Material for this task:

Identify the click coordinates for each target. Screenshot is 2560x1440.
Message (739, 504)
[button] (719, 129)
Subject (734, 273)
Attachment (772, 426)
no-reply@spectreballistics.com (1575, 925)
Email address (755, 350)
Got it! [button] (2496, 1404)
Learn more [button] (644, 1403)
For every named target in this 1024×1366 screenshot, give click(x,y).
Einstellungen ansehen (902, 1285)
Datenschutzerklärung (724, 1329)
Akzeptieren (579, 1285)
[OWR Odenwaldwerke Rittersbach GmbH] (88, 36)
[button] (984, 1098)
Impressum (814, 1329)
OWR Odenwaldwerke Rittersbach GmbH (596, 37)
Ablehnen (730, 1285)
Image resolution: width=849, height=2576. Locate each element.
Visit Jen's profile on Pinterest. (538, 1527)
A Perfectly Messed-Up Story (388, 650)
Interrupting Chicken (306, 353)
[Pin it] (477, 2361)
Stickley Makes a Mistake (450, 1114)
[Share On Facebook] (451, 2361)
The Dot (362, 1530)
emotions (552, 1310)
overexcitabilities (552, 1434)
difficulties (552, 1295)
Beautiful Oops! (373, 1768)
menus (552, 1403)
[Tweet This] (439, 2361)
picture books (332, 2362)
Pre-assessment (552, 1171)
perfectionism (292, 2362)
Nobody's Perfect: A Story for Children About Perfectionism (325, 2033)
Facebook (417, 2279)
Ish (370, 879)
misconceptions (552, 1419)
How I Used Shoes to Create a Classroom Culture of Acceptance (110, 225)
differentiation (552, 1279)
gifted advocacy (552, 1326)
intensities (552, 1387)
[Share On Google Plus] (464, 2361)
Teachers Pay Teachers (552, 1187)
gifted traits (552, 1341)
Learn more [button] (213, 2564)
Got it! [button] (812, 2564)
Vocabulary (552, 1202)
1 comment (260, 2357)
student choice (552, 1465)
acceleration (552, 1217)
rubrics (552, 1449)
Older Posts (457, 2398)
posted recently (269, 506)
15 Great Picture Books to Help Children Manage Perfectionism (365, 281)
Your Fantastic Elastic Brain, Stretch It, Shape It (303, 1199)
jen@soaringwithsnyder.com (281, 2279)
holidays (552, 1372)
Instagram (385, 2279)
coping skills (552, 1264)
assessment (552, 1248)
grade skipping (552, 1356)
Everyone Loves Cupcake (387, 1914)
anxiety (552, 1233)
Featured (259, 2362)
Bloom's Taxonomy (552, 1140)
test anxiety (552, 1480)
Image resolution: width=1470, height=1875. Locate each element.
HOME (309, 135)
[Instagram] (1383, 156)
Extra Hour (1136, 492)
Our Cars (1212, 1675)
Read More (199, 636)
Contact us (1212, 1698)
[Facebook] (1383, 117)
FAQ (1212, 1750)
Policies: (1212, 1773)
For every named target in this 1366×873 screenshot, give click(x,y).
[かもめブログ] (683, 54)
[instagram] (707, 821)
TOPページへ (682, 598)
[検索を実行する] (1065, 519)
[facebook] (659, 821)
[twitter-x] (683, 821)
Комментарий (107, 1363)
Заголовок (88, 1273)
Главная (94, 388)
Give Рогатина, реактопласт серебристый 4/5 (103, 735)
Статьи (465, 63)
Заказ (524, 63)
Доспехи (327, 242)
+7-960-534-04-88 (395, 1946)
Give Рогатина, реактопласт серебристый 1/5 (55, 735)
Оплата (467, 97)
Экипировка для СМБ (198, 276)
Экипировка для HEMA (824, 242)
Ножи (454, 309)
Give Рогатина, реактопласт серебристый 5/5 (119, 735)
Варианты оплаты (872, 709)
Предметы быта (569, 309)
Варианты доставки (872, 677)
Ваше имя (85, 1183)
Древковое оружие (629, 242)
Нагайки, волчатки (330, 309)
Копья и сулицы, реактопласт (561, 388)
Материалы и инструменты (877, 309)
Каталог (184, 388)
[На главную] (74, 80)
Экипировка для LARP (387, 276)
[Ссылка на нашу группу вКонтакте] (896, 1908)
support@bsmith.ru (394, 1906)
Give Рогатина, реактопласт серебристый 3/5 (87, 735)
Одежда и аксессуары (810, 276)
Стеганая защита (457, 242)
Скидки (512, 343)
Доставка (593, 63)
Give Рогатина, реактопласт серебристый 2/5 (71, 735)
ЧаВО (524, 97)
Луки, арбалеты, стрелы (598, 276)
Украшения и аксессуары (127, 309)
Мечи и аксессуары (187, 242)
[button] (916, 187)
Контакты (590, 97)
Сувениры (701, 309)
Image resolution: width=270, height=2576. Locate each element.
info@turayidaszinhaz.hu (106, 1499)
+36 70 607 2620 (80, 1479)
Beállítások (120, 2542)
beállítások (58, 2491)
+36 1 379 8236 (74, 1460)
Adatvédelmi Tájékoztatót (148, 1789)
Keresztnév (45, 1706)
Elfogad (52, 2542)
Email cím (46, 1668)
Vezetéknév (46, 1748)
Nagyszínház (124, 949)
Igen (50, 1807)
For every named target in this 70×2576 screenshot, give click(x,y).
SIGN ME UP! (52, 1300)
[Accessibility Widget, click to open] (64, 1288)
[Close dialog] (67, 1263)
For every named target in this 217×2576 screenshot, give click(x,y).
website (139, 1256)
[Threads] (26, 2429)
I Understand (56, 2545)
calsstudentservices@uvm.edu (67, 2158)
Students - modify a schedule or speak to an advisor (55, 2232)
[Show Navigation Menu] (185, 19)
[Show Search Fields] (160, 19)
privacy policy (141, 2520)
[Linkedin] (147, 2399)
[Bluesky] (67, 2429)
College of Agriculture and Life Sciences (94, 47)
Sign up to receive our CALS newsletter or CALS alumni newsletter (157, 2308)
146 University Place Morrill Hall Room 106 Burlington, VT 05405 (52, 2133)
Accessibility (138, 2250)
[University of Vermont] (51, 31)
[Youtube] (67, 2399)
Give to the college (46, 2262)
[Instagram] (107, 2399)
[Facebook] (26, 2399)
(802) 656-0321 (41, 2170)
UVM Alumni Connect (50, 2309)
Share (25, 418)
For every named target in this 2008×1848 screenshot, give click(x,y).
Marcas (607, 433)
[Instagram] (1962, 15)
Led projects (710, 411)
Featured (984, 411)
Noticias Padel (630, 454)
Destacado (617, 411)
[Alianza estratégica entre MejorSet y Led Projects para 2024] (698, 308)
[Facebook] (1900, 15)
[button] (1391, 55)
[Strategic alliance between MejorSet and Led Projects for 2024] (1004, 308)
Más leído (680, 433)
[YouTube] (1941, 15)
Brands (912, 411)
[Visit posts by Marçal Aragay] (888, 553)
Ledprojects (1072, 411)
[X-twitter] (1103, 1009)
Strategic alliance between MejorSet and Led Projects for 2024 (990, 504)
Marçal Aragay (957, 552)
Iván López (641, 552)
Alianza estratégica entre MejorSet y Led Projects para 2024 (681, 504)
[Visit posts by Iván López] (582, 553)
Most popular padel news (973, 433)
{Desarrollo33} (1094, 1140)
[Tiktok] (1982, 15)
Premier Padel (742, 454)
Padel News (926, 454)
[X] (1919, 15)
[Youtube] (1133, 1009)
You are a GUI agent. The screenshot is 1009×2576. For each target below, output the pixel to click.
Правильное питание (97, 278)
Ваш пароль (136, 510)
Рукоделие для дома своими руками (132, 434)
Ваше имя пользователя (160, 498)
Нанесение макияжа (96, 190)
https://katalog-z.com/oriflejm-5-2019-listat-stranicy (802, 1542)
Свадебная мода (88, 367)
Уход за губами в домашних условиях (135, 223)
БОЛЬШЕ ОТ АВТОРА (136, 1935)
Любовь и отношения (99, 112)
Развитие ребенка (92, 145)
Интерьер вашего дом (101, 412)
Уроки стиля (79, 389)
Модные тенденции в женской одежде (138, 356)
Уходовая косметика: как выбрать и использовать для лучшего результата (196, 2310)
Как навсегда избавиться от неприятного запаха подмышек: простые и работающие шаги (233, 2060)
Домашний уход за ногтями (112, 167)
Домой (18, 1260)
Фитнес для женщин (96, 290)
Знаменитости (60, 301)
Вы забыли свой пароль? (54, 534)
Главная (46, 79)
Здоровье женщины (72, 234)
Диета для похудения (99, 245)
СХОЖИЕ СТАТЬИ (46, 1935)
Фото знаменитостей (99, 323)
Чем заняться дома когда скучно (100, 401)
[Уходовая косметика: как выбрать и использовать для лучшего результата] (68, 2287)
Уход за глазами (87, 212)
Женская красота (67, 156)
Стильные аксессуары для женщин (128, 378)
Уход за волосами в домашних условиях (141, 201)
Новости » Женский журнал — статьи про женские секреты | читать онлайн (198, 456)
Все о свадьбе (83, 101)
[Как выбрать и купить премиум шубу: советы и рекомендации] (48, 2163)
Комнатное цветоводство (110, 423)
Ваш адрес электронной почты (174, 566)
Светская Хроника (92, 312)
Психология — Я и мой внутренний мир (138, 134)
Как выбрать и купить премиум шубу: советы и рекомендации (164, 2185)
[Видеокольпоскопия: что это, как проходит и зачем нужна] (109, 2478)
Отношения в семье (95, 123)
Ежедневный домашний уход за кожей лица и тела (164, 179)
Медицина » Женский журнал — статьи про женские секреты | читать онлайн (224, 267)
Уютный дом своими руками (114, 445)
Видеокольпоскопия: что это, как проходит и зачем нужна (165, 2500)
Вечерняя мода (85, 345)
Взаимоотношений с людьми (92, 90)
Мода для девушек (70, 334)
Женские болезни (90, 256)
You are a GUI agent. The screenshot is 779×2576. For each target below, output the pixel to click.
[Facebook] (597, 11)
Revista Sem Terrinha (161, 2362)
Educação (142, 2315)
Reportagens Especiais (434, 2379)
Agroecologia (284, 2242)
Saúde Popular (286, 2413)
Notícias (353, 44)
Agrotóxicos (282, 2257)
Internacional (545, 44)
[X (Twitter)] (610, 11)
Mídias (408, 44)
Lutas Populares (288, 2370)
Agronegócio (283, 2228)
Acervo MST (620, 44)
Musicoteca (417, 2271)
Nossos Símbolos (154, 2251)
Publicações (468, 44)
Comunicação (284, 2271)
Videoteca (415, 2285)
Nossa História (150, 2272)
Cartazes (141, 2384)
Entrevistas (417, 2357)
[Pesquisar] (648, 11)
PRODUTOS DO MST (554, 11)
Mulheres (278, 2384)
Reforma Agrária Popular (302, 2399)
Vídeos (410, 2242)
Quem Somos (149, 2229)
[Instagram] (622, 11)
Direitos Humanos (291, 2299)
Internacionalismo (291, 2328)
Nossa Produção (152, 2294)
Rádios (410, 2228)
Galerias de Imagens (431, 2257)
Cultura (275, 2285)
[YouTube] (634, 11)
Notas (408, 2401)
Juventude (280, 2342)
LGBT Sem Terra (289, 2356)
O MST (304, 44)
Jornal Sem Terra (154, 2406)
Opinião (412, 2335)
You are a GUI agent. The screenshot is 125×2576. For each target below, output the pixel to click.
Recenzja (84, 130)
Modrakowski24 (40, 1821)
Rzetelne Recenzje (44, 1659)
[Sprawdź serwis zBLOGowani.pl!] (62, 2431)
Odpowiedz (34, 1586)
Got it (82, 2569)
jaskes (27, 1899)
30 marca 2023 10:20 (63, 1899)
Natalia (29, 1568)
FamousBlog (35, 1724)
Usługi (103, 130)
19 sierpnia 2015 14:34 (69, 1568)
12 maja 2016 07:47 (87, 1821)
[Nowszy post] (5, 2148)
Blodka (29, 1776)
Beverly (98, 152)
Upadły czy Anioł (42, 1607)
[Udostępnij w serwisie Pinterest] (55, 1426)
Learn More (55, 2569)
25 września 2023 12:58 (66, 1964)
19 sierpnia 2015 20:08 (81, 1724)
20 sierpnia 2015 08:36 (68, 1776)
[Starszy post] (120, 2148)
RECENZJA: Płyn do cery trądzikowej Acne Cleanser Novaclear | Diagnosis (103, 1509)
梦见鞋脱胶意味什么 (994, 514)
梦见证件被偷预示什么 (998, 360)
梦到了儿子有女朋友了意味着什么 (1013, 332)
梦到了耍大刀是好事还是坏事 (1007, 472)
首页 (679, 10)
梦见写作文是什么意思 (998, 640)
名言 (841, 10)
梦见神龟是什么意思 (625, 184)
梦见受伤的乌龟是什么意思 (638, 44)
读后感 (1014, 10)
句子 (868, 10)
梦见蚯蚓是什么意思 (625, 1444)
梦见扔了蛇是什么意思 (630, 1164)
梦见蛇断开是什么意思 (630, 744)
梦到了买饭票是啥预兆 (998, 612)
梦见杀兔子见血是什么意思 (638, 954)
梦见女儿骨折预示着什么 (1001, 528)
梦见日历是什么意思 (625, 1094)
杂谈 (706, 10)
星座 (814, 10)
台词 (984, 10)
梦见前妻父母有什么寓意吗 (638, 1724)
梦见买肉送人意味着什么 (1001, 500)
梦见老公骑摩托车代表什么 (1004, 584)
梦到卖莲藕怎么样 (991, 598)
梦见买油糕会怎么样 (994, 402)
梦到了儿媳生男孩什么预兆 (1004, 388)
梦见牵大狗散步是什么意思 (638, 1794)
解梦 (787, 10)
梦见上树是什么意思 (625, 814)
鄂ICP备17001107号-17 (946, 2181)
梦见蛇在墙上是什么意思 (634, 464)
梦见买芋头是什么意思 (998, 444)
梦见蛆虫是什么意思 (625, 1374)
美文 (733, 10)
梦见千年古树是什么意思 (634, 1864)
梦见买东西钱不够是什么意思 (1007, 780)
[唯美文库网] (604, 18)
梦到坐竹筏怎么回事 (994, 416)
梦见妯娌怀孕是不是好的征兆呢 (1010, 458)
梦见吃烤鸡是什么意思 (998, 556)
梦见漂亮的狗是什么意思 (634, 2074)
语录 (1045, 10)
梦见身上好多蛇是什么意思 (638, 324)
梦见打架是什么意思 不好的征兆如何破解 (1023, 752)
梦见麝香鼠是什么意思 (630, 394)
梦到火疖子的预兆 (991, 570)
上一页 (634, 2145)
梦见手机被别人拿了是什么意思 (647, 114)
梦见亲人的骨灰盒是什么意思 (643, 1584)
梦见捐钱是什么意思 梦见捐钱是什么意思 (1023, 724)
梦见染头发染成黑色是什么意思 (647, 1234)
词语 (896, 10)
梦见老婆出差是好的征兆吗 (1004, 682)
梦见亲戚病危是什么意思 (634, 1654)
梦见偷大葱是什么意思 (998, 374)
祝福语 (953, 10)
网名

Exercise:
Return every line of the records in which the word "element" is found.

Written response:
Image resolution: width=849, height=2576. Locate each element.
Image resolution: width=1470, height=1875. Locate each element.
Image resolution: width=270, height=2576. Locate each element.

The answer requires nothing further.